第七話 【夜汽車は終わり国境の町へ】2008年2月29日朝 タイ・ラオス旅行記
起こされた先に見える車窓
金属音と振動で目が覚める。
昨晩ベッドメイキングをしていた鉄道員が、金属の棒でベットの梯子をガンガン叩いていた。これで起こされたのか。人生初の夜行列車、それも異国ではあったが、心身の疲れにより、あっという間に眠りについたことに驚きを隠せなかった。どうやって寝付いたのか、何も覚えていない。いつの間にか朝を迎えさせられた。
上から周りを見渡すと寝ているの僕だけ。どこも上段ベットは全て収納され、下のベットはシートに戻っていた。慌てて時計を見たがまだ朝7時半。皆早起きであるが、時効表では一応あと1時間で目的地に到着。出発が1時間以上遅れたので絶対そんなことないだろうが。
重いザックを背負い慌てて下のシートに移ると、待っていたかとばかり手際よく上段ベットを収納し、さっさと撤収する鉄道員。僕の寝坊のせいで彼の仕事が止まっていたのだろうか。そう思うと随分悪いことをした気がしたが、朝七時半はそこまで寝坊なのだろうか。
そして前日は窓が無いと思っていたのだが、ちゃっかり窓はあった。昨晩は何らかの理由で雨戸のようなシャッターが下りおり、窓が無いものと錯覚したようだ。
異国の車窓から眺める景色はどのようなものだろうか?
朝焼けに輝く長閑な田園風景が一面に広がっているの、を期待していたのだが、眼前に広がるのはただ荒れた農地。人の手が加えられてはいるようだが、格別キチンと手入れがされている訳ではない。一体どのような作物を育てているのか想像もつかない。
勿論、未だ嘗て見たことがない光景であり、異国情緒はあるのだが、胸躍るような美しい光景では決してないし、何らかの感動を与えるものでもない。
それに妙な既視感とあまり宜しくない親近感を覚える。
今向かっているラオスとの国境の町、ノーンカーイがあるエリアはイーサーンと呼ばれるタイでも最も貧しい地域である。そしてイーサーンとはタイ語で「東北」という意味である。この車窓から広がる光景は鈍行列車で実家のある東北に帰る時の光景に何処と無く似ていることに気づいた。

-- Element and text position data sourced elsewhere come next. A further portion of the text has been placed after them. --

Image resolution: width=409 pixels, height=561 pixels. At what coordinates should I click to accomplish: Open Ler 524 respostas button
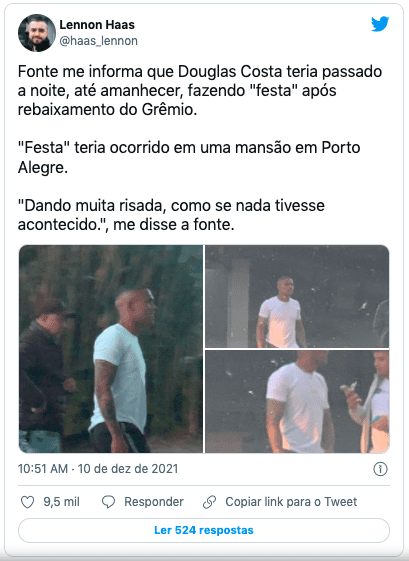tap(204, 530)
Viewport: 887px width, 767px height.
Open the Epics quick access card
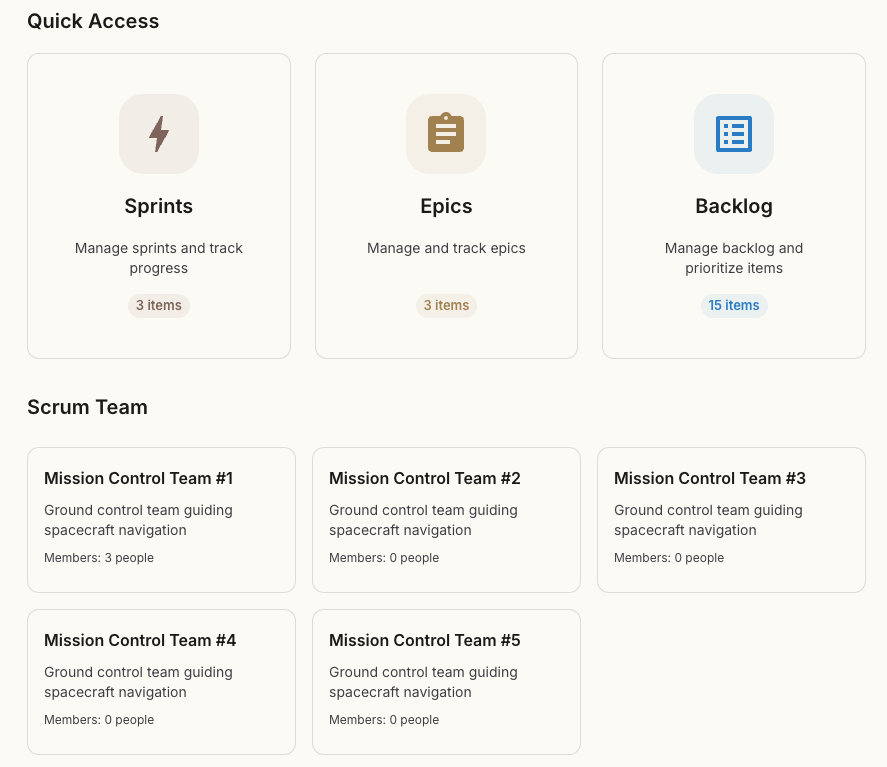(446, 205)
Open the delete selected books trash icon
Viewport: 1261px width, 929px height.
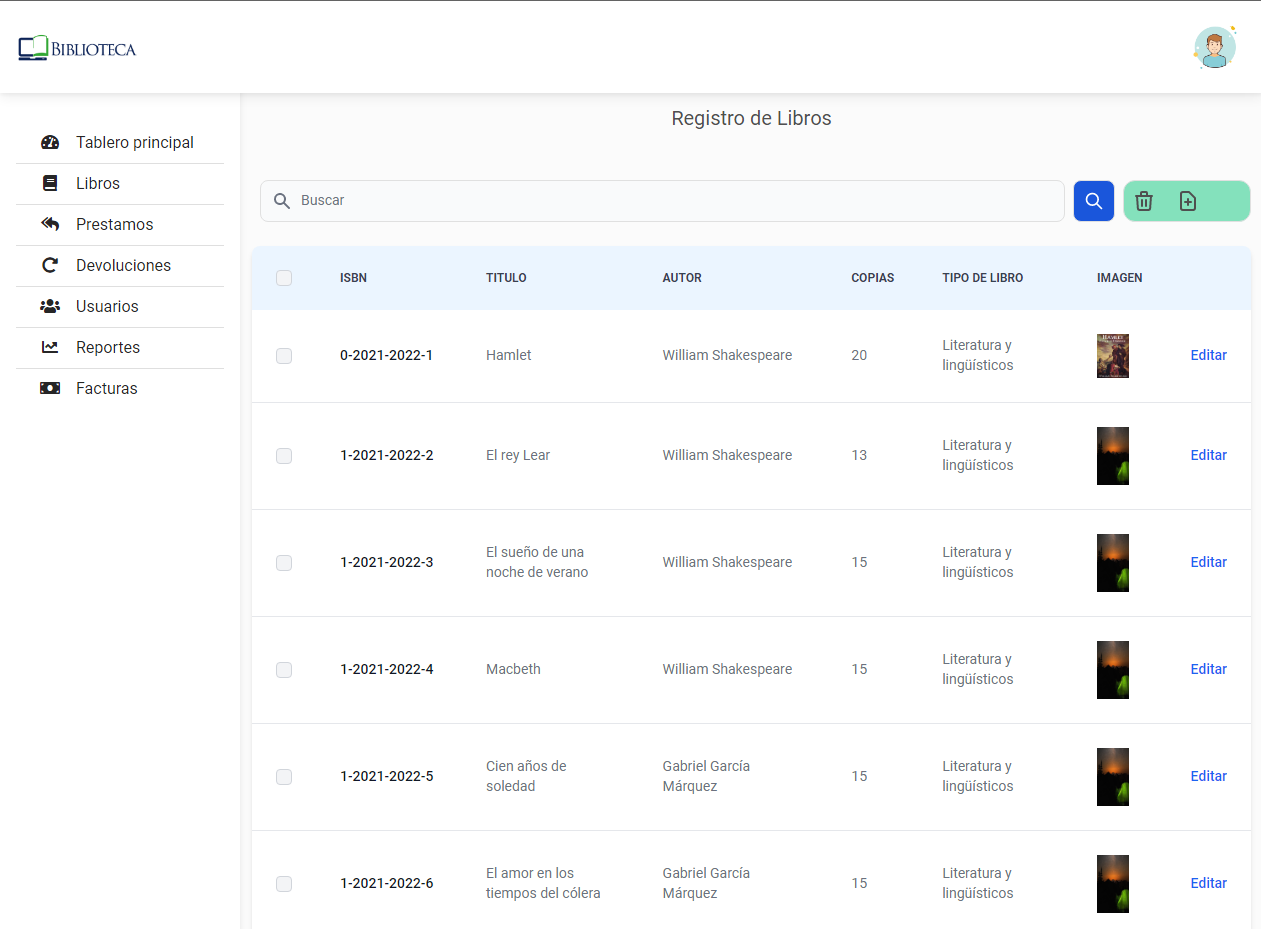[1144, 201]
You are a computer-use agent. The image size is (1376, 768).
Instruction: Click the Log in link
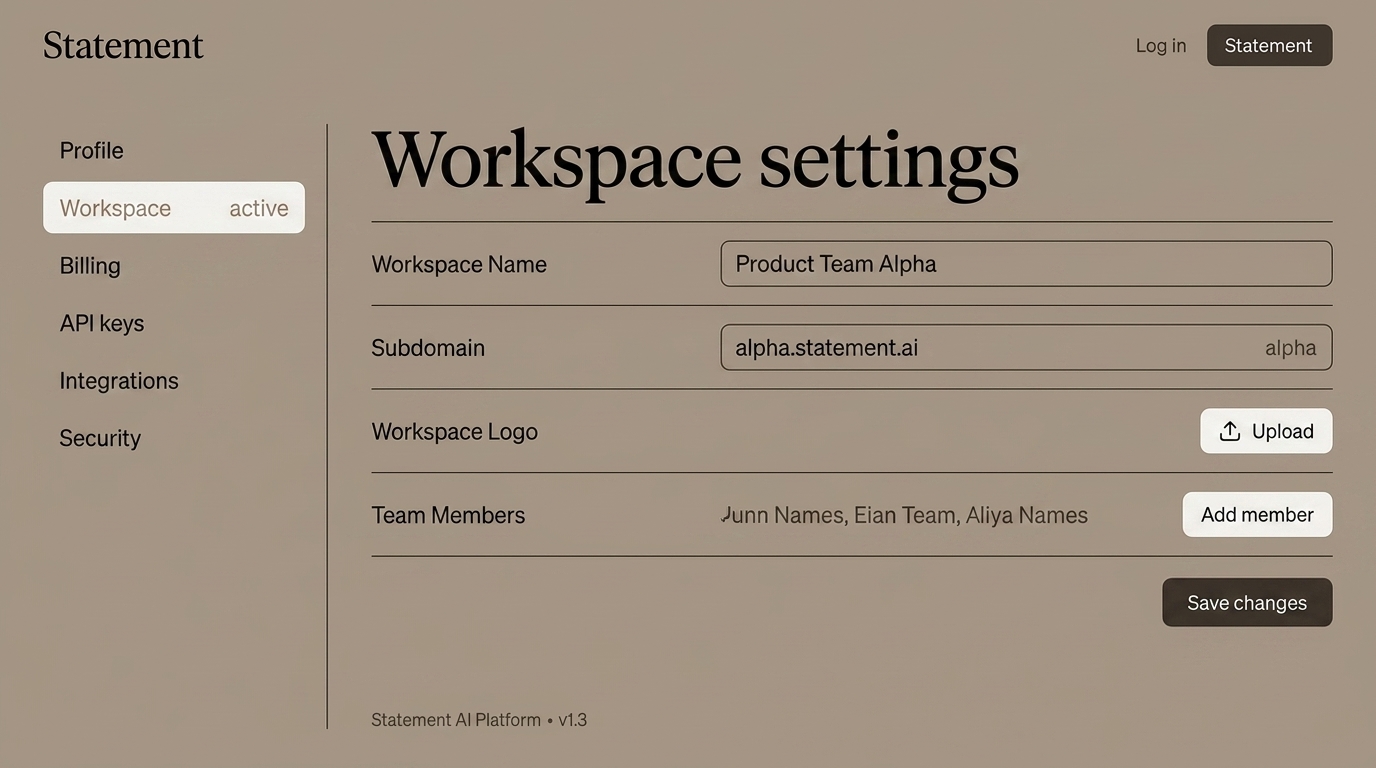pyautogui.click(x=1160, y=46)
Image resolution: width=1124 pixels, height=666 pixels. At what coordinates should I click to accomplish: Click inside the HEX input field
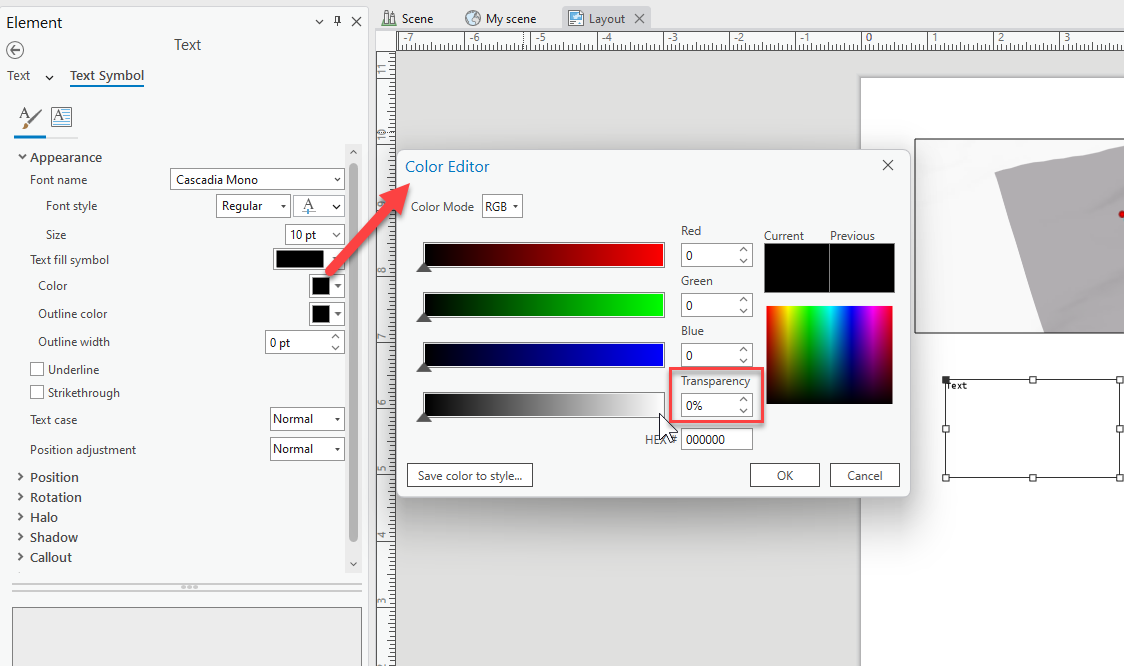pyautogui.click(x=716, y=439)
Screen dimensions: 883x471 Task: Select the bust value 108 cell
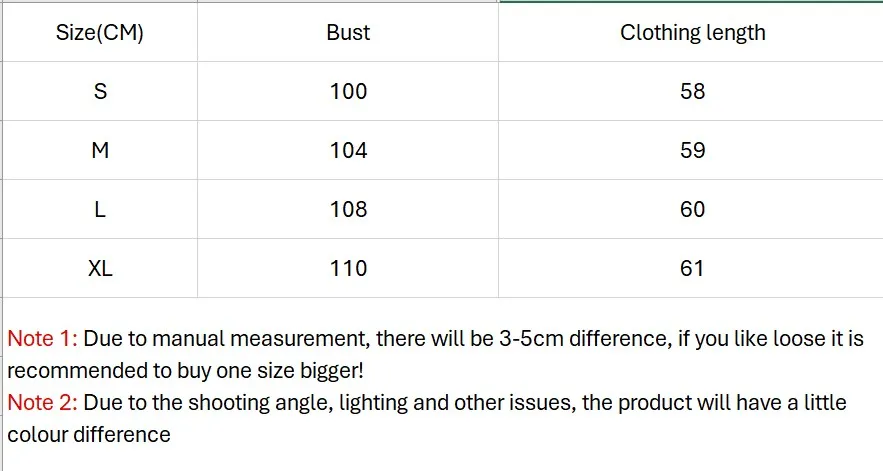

黒磯駅から東北本線に乗り白河の関を越えたあたりのような寂しい光景。東北に突入すると途端に空が曇天模様になり、空が低く感じるのだが、ここもタイの東北、そして当たり前のように曇り模様。既視感はここにあったのか。でも東北の田畑はこことは比べ物にならない程ちゃんと整備されてはいるがね!
夜行列車のトイレにて
朝起きてまずすることはトイレである。
若干衛生面で不安ではあったが生理現象を抑えることはできないのでトイレに向かう。隣の車両まで行く必要があるのだが、車両の間の連結部分が外にむき出しになっているので、移動がちょっと怖い。強風に襲われるにも関わらず柵が低いのでちょっとした不注意で外に落ちるのではないか、と恐怖にかられる。
手すりに捕まりながら隣の車両に移動してトイレに入る。
一応洋式。想像よりかはキレイで何とか用を足す。だが紙が当たり前のようにない。代わりに謎のシャワーがある。これは手動式ウォシュレットか?これで肛門を洗浄しろ、ということなのだろうか。股の間からシャワーを通して肛門に噴射しようとしたのだが、ホースが思いの外短く弾力性もないため、どうにもこうにもここぞという場所が見つけられない。つま先立ちなって腰を思いっきり屈めて何とかセット。重いレバーを押すと予想以上の水圧にビビってバランスを崩し、ホースを危うく踏みそうになってしまったが、何とか洗浄を済ませる。
後で調べて分かったことだが、このホースは肛門を洗浄する手動式ウォシュレットでもビデでもない。肛門を指で洗浄する際に手に水を当てるためのものであった。インド旅行記でよく出てくるようなアレか!まさか東南アジアも同じ文化圏だったとは!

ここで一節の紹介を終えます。